The SeaTac Pdx Art Axis is not actually “a thing” at the moment, other than a figment of my imagination. But it should be and Interstate 5 makes it so. This art community is an integrated whole defined by geography, demography, history and cultural identity.
Most large American cities have the critical mass to comprise their own art communities. And there are noticeable art zones outside this seemingly arbitrary bulls eye. So I need to make myself clear.
The Puget Sound metropolitan area, predominated by Seattle and Tacoma, is geographically removed from Portland by roughly 110 miles of forests, Cascade foothills, intermittent farming communities and small-ish population centers. These two distinct centers are rigidly connected by I-5, as are hundreds of communities, large and small, from Vancouver, BC to Tijuana.
Pacific Northwest I-5 is the boundary between two ancient and significant art and cultural regions. The north coast art traditions of decorated lodge houses, “totem poles”, masks, bentwood boxes and formline design are familiar in the popular imagination. The peoples of the Columbia Plateau have artistic and craft traditions equally ancient and widespread which are literally woven or etched into their objects of everyday life, and their trade goods. These separate regions traded with each other and developed their own relationships with their special bodies of water and their special climate zones.
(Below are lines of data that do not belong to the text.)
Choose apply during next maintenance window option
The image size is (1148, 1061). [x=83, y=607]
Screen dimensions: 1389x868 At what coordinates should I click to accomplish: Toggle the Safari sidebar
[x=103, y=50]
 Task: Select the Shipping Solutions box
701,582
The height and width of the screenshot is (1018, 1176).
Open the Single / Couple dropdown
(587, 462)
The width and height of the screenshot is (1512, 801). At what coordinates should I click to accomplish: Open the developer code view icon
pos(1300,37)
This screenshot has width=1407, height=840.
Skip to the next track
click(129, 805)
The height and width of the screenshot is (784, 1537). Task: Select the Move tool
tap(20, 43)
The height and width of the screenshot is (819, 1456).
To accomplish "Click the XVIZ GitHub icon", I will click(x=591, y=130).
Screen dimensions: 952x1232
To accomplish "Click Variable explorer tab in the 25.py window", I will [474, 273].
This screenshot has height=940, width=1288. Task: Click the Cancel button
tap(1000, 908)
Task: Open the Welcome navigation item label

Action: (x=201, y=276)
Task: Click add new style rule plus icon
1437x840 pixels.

By the mid-1700’s European influence was considerable. The effects weren’t limited to the Pacific Northwest. Nonetheless those effects – drastic depopulation from disease and the encroachment upon, and appropriation of, land and other crucial economic resources – were cataclysmic for the indigenous populations.
For the Europeans, fortunes were made and new lands were settled. “Old money” around the SeaTacPdx Art Axis is from trade and transport, logging, fishing, and agriculture. Old immigrant stock and newer transplants alike celebrate these rugged pioneer origins. The WPA murals or other commissioned artworks (or monuments like Timberline Lodge) have left us heroic depictions of these efforts. Columbia Plateau beadwork and basketry also adopt much of this iconography by the late 19th century.
Anecdotally, Seattle, Tacoma and Portland are literally a “visit to grandma” away from each other. The job market and a close network of personal ties bind the area. Colleges and universities from one end of the axis to the other are considered local and pose no emotional barrier in that regard for prospective undergraduates.
There are remarkable museums and galleries in all three cities and this is not unexpected. The important point is, for example, that the Hot Shop glass-making facility and its parent Museum of Glass comprise an important venue for exhibition and workshops for all glass artists in the Axis. These local and overlapping hot-spots across the genres create the critical mass for this art region.
So what? I don’t presume to have the inspiration for a PhD thesis here. It’s just a convenient structure for me. I don’t think it’s a disparagement to say something like “Well, it ain’t New York” because what it is is considerable, cohesive and unique.